## Text block:
※ ※ ※

Iterators are objects that implement the iter and next methods. If those methods are defined, we can use for loop or comprehensions.
class Squares:
def __init__(self, length):
self.length = length
self.i = 0
def __iter__(self):
print('calling __iter__') # this will be called first and only once
return self
def __next__(self):
print('calling __next__') # this will be called for each iteration
if self.i >= self.length:
raise StopIteration
else:
result = self.i ** 2
self.i += 1
return result
Iterators get exhausted. It means after you iterate over items, you cannot reiterate, you have to create a new object. Let's say you have a class, which holds the cities properties and you want to iterate over.
class Cities:
def __init__(self):
self._cities = ['Brooklyn', 'Manhattan', 'Prag', 'Madrid', 'London']
self._index = 0
def __iter__(self):
return self
def __next__(self):
if self._index >= len(self._cities):
raise StopIteration
else:
item = self._cities[self._index]
self._index += 1
return item
Instance of class Cities is an iterator. However if you want to reiterate over cities, you have to create a new object which is an expensive operation. You can separate the class into 2 classes: one returns cities and second returns an iterator which gets the cities as init param.
class Cities:
def __init__(self):
self._cities = ['New York', 'Newark', 'Istanbul', 'London']
def __len__(self):
return len(self._cities)
class CityIterator:
def __init__(self, city_obj):
# cities is an instance of Cities
self._city_obj = city_obj
self._index = 0
def __iter__(self):
return self
def __next__(self):
if self._index >= len(self._city_obj):
raise StopIteration
else:
item = self._city_obj._cities[self._index]
self._index += 1
return item
Now if we need to create a new iterator, we do not have to create the data again, which is cities. We creates cities object and pass it to the iterator. But we are still doing extra work. We could implement this by creating only one class.
Iterable is a Python object that implements the iterable protocol. It requires only __iter__()
that returns a new instance of iterator object.
class Cities:
def __init__(self):
self._cities = ['New York', 'Newark', 'Istanbul', 'Paris']
def __len__(self):
return len(self._cities)
def __iter__(self):
return self.CityIterator(self)
class CityIterator:
def __init__(self, city_obj):
self._city_obj = city_obj
self._index = 0
def __iter__(self):
return self
def __next__(self):
if self._index >= len(self._city_obj):
raise StopIteration
else:
item = self._city_obj._cities[self._index]
self._index += 1
return item
Iterators has __iter__
and __next__
, iterables have __iter__
, so we can say Iterators are also iterables but they are iterables that get exhausted. Iterables on the other hand never become exhausted
because they always return a new iterator that is then used to iterate
You notice that the main part of the iterable code is in the iterator, and the iterable itself is nothing more than an extra layer that allows us to create and access the iterator.
Iterating over an iterable
Python has a built function iter() which calls the __iter__()
. When we iterate over an iterable, Python calls the iter() which returns an iterator, then it starts using __next__()
of iterator to iterate over the data.
NOte that in the above example, Cities creates an iterable but it is not a sequence type, it means we cannot get a city by an index. To fix this we should just add __get_item__
to the Cities class.
class Cities:
def __init__(self):
self._cities = ['New York', 'Newark', 'Budapest', 'Newcastle']
def __len__(self):
return len(self._cities)
def __getitem__(self, s): # now a sequence type
return self._cities[s]
def __iter__(self):
return self.CityIterator(self)
class CityIterator:
def __init__(self, city_obj):
self._city_obj = city_obj
self._index = 0
def __iter__(self):
return self
def __next__(self):
if self._index >= len(self._city_obj):
raise StopIteration
else:
item = self._city_obj._cities[self._index]
self._index += 1
return item

※ ※ ※

## Exercise tasks:
[1] Answer each question using the text on Python iterators and iterables.
(a) What is the only method the iterable protocol requires?
(b) Which built-in Python function calls __iter__()?
(c) What does the text call the step of creating a new object in order to reiterate over cities?
[2] Reproduce word for word the part of the text on Python iterators and iterables that begins at the words "Iterating over an" and ends after "the Cities class.".

## Material:

※ ※ ※

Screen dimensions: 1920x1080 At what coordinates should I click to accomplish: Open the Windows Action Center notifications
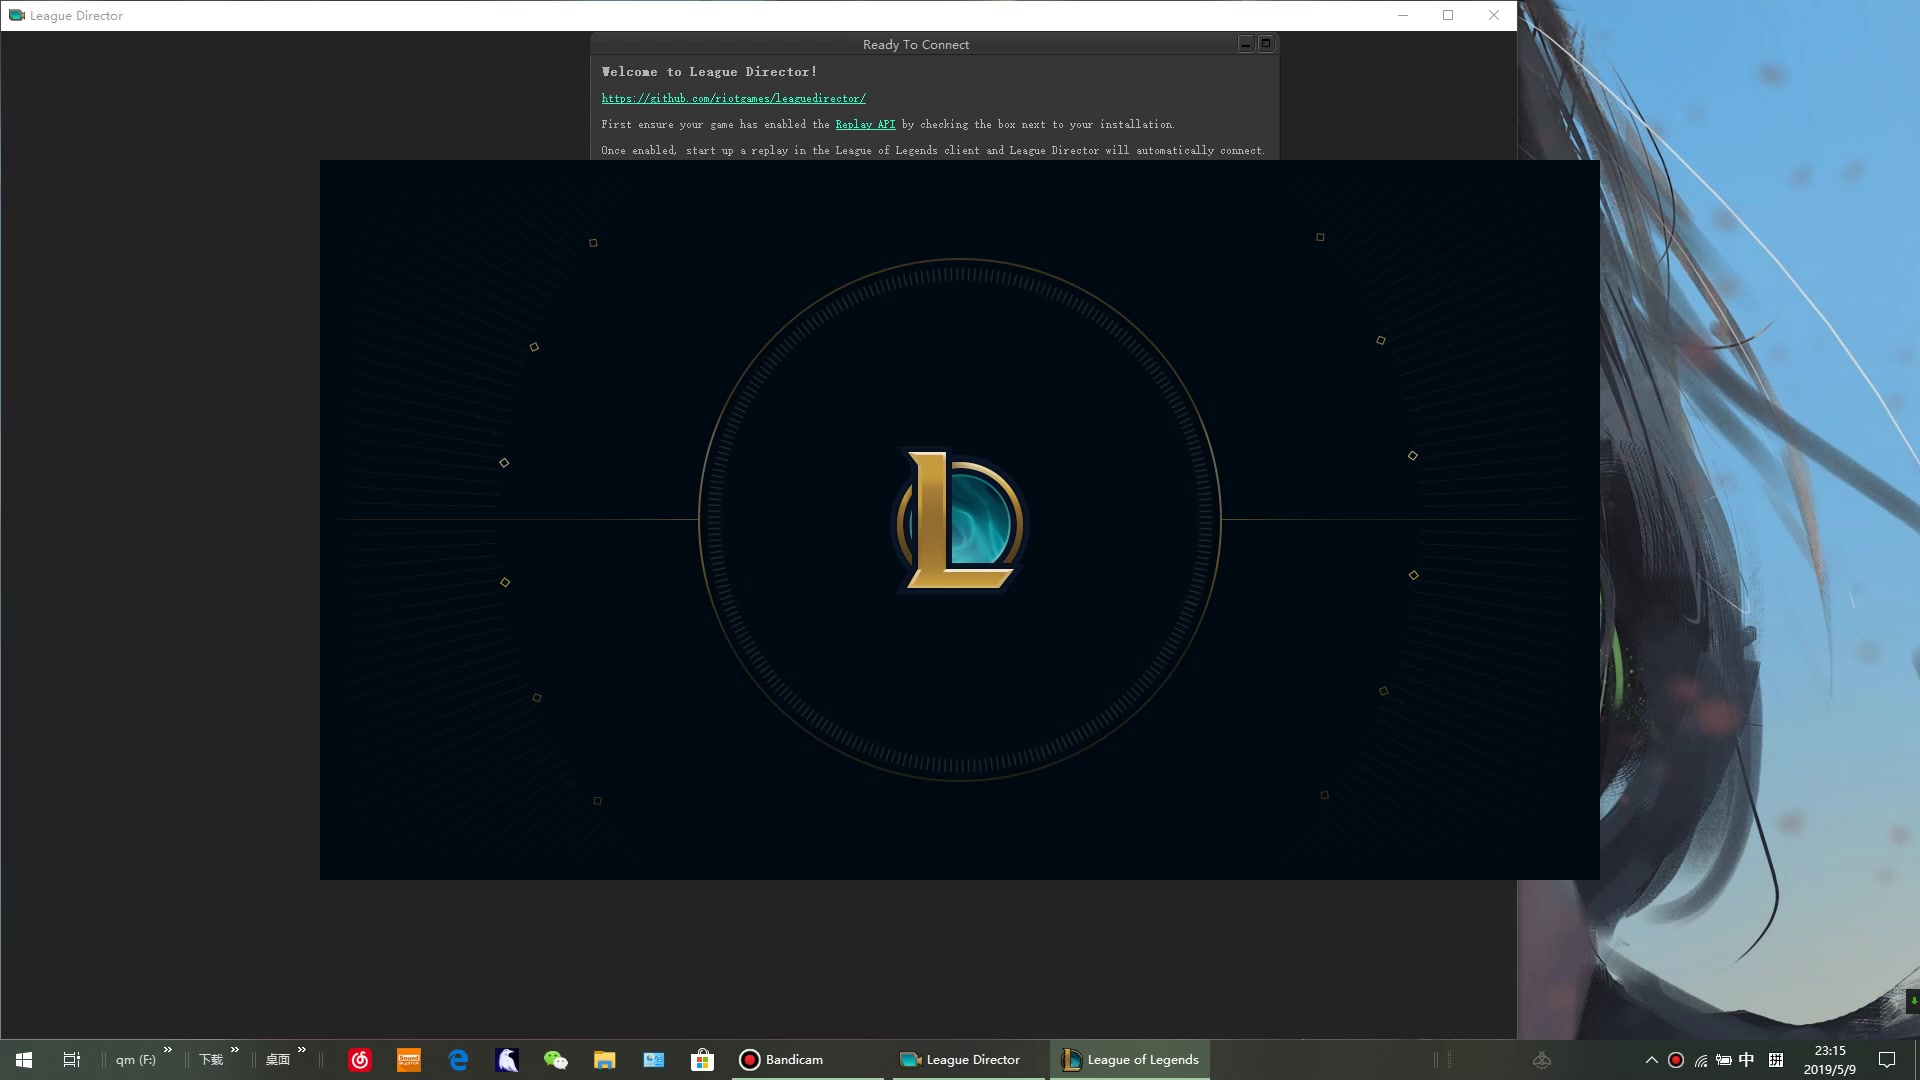[1887, 1060]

※ ※ ※

## Answers given:
[1]
(a) Only __iter__(), which returns a new instance of an iterator object.
(b) iter()
(c) An expensive operation.

[2]
Iterating over an iterable
Python has a built function iter() which calls the __iter__()
. When we iterate over an iterable, Python calls the iter() which returns an iterator, then it starts using __next__()
of iterator to iterate over the data.
NOte that in the above example, Cities creates an iterable but it is not a sequence type, it means we cannot get a city by an index. To fix this we should just add __get_item__
to the Cities class.